An easy to make, and very tasty Chocolate Biscotti. Not too sweet but sweet enough. The red of the craisins adds a little Christmas colour to these. A small plate of these make a nice gift for a friend, wrapped in cellophane and tied with a bit of ribbon.
Ingredients for Chocolate Biscotti
1/2 cup (125 ml) soft butter
2/3 cup (165 ml) sugar
1 3/4 (435 ml) cups flour
1/4 cup (60 ml) unsweetened cocoa powder
1 tbsp (15 ml) instant coffee
2 tsp (10 ml baking soda
pinch of salt
1 cup (250 ml) blanched almonds slices
1/2 cup (125 ml) craisins
Preparing Chocolate Biscotti
- In a large mixing bowl, cream butter and sugar until light and fluffy. Add eggs, one at a time.
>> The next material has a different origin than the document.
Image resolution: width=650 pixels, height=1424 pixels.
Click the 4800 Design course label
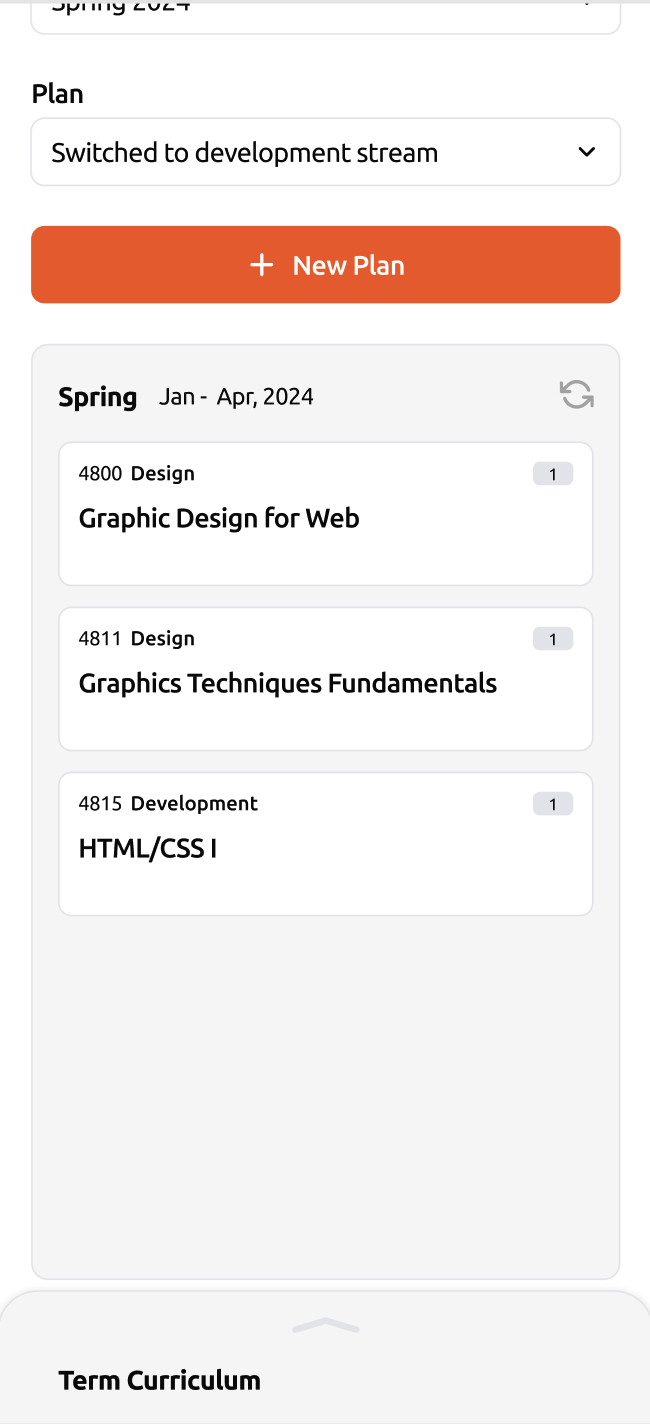pyautogui.click(x=136, y=473)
- In another bowl use a whisk to mix together the flour, cocoa, baking soda, salt and instant coffee.
- Add the flour mixture to the butter mixture and beat until well mixed.
- Add in the almonds and craisins.
- Preheat oven to 350 degrees F.
- Cover two cookie sheets with parchment paper.
- Split dough into two parts and make each into a log – it will look a bit like a loaf of french bread – laid out on the parchment paper. Leave a few inches between the logs.
- Bake cookies from 25 to 30 minutes.
- Remove from oven and cool on cookie sheet for roughly 5 minutes and then on a wire rack for about 15 minutes.
- Once cooled, use a serrated knife to cut the loaves into 1/2 inch (1.25 cm) thick slices – similar to a slice of bread.
- Transfer the slices to cookie sheets and bake for 10 minutes on each side.
- Remove from oven, allow to cool for a few minutes before transferring cookies to a wire rack.